| Work to complete |
Lay out everything in the listing from the line containing "Image resolution: width=867" down to the line containing "Viewport: 600px width, 480px" as a Markdown table with the columns No. and Entry. Give each line its own numbered row and omit blank lines.

| Records to process |
--------

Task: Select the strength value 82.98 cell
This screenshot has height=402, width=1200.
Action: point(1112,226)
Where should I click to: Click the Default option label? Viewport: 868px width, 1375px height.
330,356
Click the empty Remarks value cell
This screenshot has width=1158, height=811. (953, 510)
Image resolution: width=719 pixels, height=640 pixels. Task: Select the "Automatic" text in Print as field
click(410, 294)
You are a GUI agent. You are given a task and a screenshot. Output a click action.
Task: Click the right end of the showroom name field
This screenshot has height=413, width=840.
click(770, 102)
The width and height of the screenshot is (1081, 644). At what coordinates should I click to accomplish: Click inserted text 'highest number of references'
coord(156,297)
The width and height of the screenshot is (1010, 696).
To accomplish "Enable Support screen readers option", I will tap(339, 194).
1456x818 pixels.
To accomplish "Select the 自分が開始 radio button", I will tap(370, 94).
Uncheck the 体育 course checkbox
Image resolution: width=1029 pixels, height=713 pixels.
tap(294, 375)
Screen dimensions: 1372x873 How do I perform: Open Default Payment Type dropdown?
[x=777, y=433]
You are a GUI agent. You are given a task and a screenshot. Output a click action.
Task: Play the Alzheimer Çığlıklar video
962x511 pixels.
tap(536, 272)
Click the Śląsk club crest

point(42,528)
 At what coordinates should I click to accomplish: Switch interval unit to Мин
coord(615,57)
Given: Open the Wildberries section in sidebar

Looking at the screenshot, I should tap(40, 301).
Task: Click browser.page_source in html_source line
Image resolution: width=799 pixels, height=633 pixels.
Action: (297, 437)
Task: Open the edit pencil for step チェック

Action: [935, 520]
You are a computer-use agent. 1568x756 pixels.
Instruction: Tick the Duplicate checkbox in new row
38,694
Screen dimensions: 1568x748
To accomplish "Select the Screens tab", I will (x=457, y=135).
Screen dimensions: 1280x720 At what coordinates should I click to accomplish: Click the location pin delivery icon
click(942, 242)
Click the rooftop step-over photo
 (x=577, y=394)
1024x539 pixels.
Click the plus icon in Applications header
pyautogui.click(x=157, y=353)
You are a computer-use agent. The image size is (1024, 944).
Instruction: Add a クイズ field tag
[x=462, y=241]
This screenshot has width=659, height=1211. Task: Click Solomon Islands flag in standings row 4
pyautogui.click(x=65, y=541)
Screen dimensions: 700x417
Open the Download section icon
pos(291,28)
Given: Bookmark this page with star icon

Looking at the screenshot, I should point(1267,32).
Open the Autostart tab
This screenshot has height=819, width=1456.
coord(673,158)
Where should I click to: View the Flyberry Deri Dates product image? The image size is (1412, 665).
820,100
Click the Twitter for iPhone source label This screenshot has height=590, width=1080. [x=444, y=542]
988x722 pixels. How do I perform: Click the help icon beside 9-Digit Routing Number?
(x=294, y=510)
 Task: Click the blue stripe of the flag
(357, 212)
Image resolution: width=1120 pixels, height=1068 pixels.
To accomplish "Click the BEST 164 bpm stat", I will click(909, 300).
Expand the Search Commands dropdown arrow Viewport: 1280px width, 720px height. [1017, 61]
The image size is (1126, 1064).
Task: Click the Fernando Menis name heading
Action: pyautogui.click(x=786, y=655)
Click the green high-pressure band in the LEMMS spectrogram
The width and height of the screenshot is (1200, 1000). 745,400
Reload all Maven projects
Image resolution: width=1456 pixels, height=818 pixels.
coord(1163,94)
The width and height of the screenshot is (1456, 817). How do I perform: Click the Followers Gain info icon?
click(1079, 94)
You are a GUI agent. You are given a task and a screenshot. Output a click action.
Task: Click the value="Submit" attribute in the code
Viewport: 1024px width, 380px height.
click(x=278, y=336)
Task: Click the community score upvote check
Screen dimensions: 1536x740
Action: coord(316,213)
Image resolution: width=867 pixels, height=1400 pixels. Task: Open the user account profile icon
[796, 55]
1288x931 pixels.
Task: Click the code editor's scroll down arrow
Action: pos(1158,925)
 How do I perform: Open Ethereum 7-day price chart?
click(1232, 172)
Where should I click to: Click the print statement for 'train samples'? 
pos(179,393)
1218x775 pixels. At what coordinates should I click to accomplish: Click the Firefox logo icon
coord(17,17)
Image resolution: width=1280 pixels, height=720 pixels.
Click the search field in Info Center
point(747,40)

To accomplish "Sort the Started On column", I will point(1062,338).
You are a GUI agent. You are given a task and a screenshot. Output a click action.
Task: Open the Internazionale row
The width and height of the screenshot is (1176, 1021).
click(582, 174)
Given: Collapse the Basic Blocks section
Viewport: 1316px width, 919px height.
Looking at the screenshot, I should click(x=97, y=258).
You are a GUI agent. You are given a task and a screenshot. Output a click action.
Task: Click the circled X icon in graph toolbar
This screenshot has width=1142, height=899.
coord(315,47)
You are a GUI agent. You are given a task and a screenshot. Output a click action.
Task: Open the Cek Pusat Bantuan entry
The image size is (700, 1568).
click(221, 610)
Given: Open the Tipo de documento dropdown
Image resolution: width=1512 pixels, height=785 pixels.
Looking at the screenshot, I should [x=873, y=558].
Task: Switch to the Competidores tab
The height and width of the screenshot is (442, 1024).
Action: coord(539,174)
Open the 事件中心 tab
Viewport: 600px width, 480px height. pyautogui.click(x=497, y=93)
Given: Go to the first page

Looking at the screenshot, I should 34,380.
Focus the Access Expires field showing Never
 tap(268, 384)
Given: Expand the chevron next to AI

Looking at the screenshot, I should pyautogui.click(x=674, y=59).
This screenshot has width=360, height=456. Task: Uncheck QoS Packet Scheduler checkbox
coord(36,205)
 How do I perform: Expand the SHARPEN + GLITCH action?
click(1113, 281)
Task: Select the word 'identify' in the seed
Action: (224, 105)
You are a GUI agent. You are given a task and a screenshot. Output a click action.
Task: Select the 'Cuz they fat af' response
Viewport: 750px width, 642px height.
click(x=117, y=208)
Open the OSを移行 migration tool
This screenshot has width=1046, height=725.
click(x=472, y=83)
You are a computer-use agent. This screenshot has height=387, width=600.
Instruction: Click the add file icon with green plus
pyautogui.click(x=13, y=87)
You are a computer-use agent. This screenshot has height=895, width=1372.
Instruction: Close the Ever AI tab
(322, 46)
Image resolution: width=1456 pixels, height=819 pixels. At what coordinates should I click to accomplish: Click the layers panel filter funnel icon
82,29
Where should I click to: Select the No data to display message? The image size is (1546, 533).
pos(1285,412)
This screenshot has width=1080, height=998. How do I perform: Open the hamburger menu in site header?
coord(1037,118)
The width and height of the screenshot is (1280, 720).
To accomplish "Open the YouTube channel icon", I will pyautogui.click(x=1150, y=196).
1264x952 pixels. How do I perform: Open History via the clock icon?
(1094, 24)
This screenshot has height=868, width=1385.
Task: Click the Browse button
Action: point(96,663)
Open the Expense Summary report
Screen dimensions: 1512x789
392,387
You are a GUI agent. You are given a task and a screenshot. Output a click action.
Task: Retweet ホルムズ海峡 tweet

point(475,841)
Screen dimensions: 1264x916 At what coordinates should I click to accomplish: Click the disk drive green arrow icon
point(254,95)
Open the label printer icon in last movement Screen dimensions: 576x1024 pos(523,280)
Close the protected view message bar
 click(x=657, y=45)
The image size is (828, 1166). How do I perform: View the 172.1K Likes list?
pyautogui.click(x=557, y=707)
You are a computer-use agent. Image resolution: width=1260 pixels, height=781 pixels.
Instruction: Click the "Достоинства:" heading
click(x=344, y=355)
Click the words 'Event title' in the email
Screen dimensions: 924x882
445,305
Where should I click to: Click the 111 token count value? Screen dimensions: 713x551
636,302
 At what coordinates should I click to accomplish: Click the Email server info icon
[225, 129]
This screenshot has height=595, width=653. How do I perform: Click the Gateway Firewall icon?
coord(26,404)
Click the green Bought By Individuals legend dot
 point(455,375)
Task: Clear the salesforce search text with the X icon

--------

| Expected output |
| No. | Entry |
|---|---|
| 1 | Image resolution: width=867 pixels, height=1400 pixels. Task: Open the user account profile icon |
| 2 | [796, 55] |
| 3 | 1288x931 pixels. |
| 4 | Task: Click the code editor's scroll down arrow |
| 5 | Action: pos(1158,925) |
| 6 |  How do I perform: Open Ethereum 7-day price chart? |
| 7 | click(1232, 172) |
| 8 | Where should I click to: Click the print statement for 'train samples'?  |
| 9 | pos(179,393) |
| 10 | 1218x775 pixels. At what coordinates should I click to accomplish: Click the Firefox logo icon |
| 11 | coord(17,17) |
| 12 | Image resolution: width=1280 pixels, height=720 pixels. |
| 13 | Click the search field in Info Center |
| 14 | point(747,40) |
| 15 | To accomplish "Sort the Started On column", I will point(1062,338). |
| 16 | You are a GUI agent. You are given a task and a screenshot. Output a click action. |
| 17 | Task: Open the Internazionale row |
| 18 | The width and height of the screenshot is (1176, 1021). |
| 19 | click(582, 174) |
| 20 | Given: Collapse the Basic Blocks section |
| 21 | Viewport: 1316px width, 919px height. |
| 22 | Looking at the screenshot, I should click(x=97, y=258). |
| 23 | You are a GUI agent. You are given a task and a screenshot. Output a click action. |
| 24 | Task: Click the circled X icon in graph toolbar |
| 25 | This screenshot has width=1142, height=899. |
| 26 | coord(315,47) |
| 27 | You are a GUI agent. You are given a task and a screenshot. Output a click action. |
| 28 | Task: Open the Cek Pusat Bantuan entry |
| 29 | The image size is (700, 1568). |
| 30 | click(221, 610) |
| 31 | Given: Open the Tipo de documento dropdown |
| 32 | Image resolution: width=1512 pixels, height=785 pixels. |
| 33 | Looking at the screenshot, I should [x=873, y=558]. |
| 34 | Task: Switch to the Competidores tab |
| 35 | The height and width of the screenshot is (442, 1024). |
| 36 | Action: coord(539,174) |
| 37 | Open the 事件中心 tab |
| 38 | Viewport: 600px width, 480px height. pyautogui.click(x=497, y=93) |